Our son's favorite climbing tree was on the edge of the graveyard. For hours I watched him play happily above the dead. This cemetery, like most, was a still and very quiet place. On that rounded knoll by the little brick church I once guessed that the view took in more than three hundred square miles. The scene spread in all directions, out and down. Below and far away, the angular shapes of church steeples and silos accented the smooth smear of clearings; wooded ridges brooded over pastures dotted with black and white cows. Ridge after ridge receded in paler shades of blue and gray into the distance to the horizon, and in the lowlands ragged mists often rose from countless creeks, lifting like prayers, carried off slowly by soft winds. In winter and summer, snow and storm, I watched the world from that high place.
From that ridge pricked by stony markers of known and anonymous lives, I shouted for joy with raised arms for the glory of the good earth at sunset. And from that same ridge in a cold rain I wailed into the wind and shook my fist at God in the deepest agony I have ever known, grieving and in pain from unjust or self-inflicted wounds that would not heal. It was as if the presence of death all around me made every countenance of life more poignant and more real in that place of death. It was as if the story came together-- the comedy or the tragedy-- when the last chapter was known and so very near, under my feet. All this suffering, and I will die. All this beauty, and then still I will surely die. There among the dead-- not the abstract dead but the dead with faces-- a person is forced to confront the last chapter of the story and consider what can be made of those precious lines to be written between the now and that certain end.

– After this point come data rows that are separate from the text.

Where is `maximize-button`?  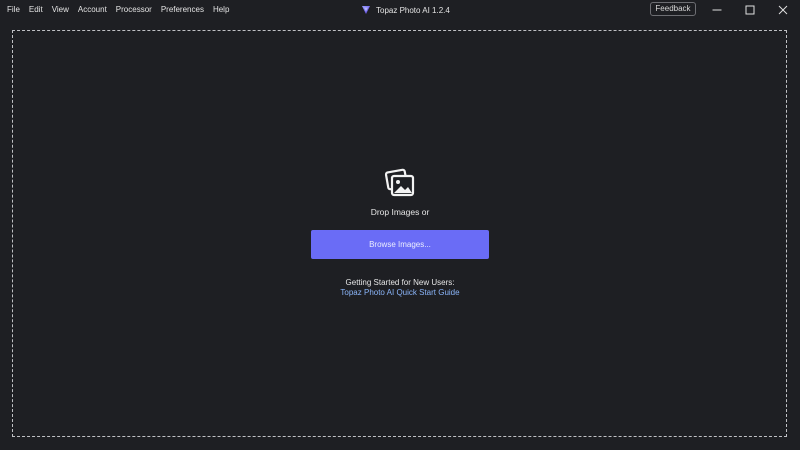
maximize-button is located at coordinates (750, 10).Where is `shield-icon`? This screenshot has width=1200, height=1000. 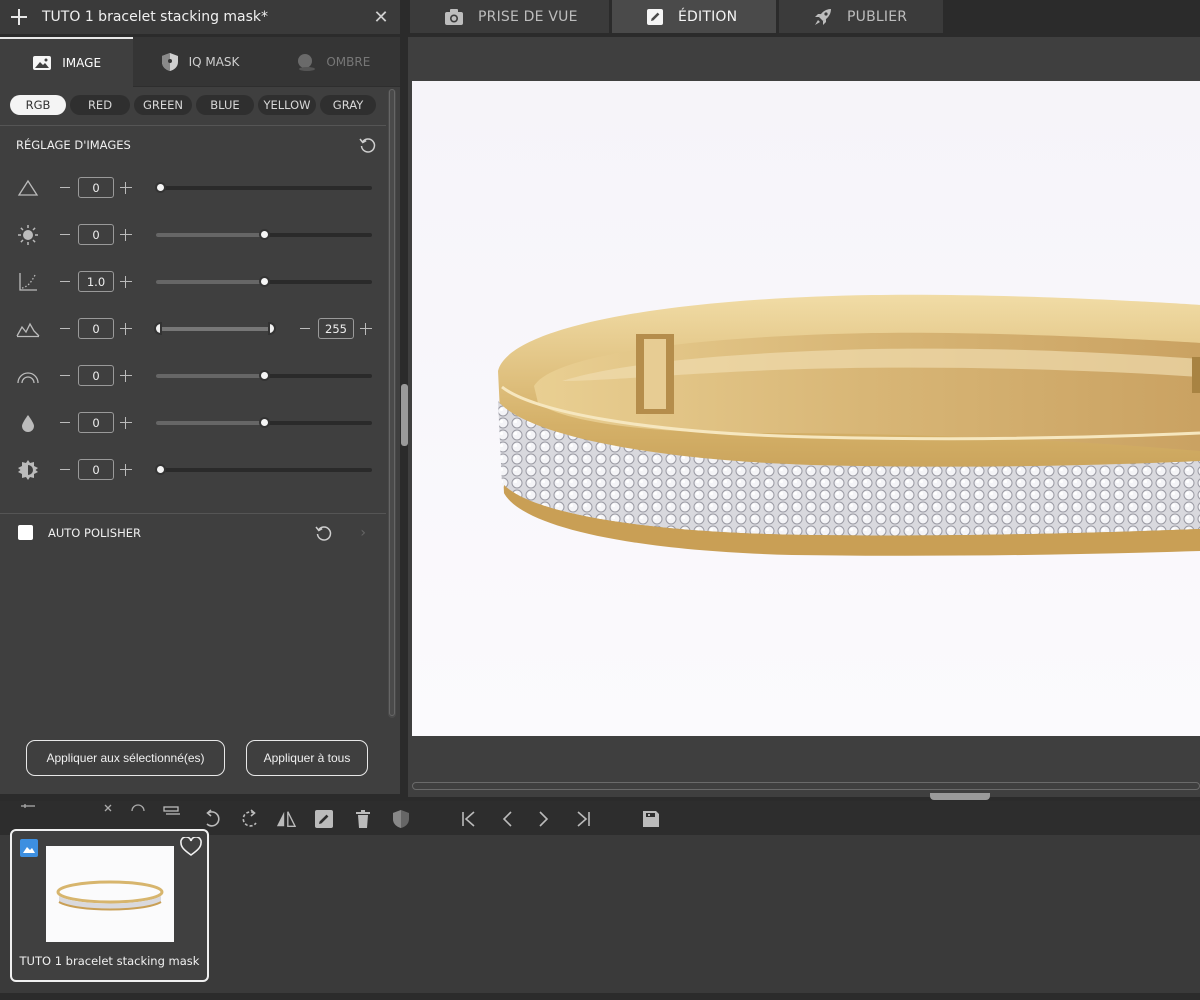
shield-icon is located at coordinates (170, 62). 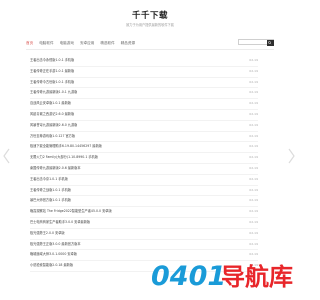 What do you see at coordinates (54, 93) in the screenshot?
I see `article-title-link: 王者传奇九游最新版1.0.1 九游版` at bounding box center [54, 93].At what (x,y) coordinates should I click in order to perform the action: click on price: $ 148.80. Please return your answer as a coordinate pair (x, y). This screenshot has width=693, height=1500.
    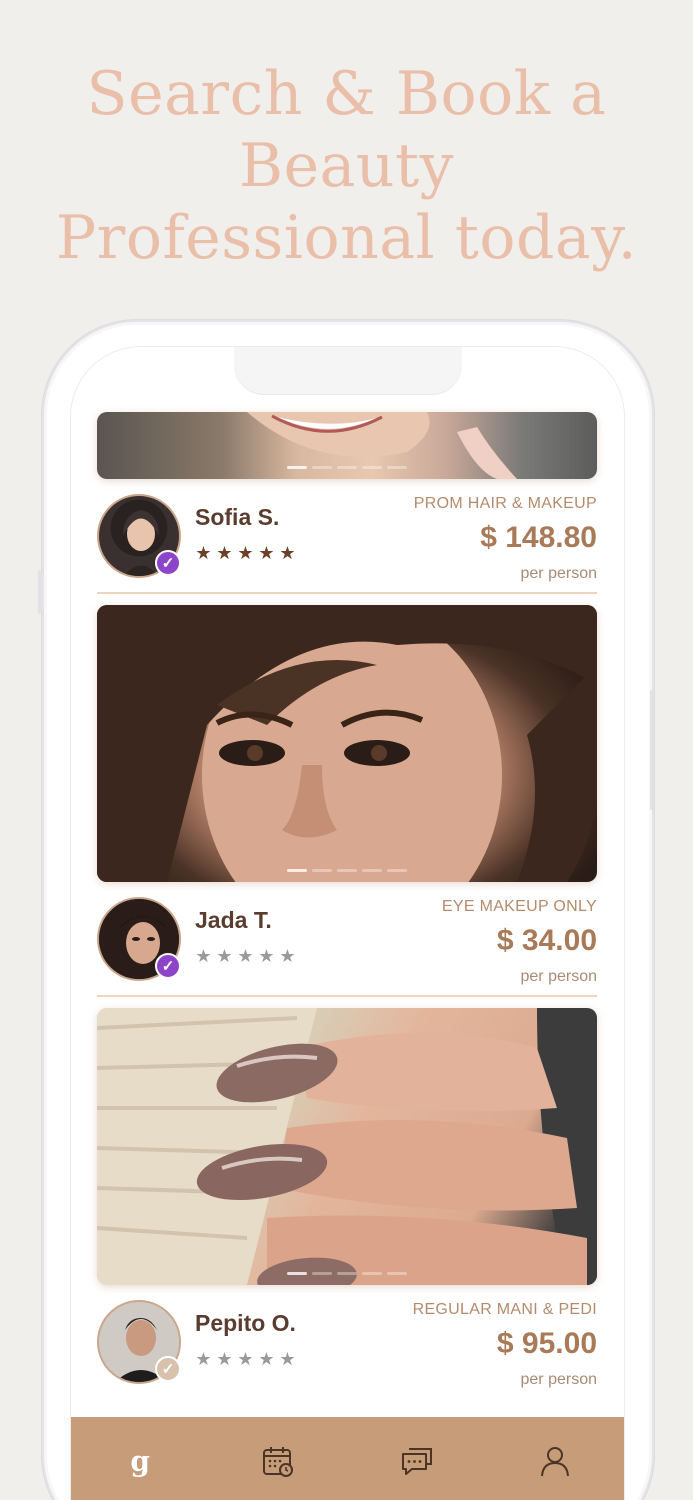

I had thought then that I wanted to be buried in that graveyard just up the hill from our first country place on that windswept hill of tears and joy, of endless vistas and impenetrable fog. Now, I am not so sure. I haven't given much attention to the matter of the disposal of my body or my ashes. The 'where' will be no matter to my spirit that will be occupied after death elsewhere with higher things. Still, for the sake of those who might visit some simple marker (my only wish is that it NOT be polished but rough so as to be a ready surface for lichens) I want the final resting place of my borrowed matter to be a beautiful place for them. The soft humus below a certain rock outcrop at the end of our valley will be my cemetery-- a moss-covered rock comfortable to sit on, a place under arching basswoods and tulip poplars near enough to Nameless Creek that they can hear in its waters my voice and laughter. There they may reflect back on the joy and peace I knew among those hills. It was a remarkable and beautiful world, but it was only the beginning.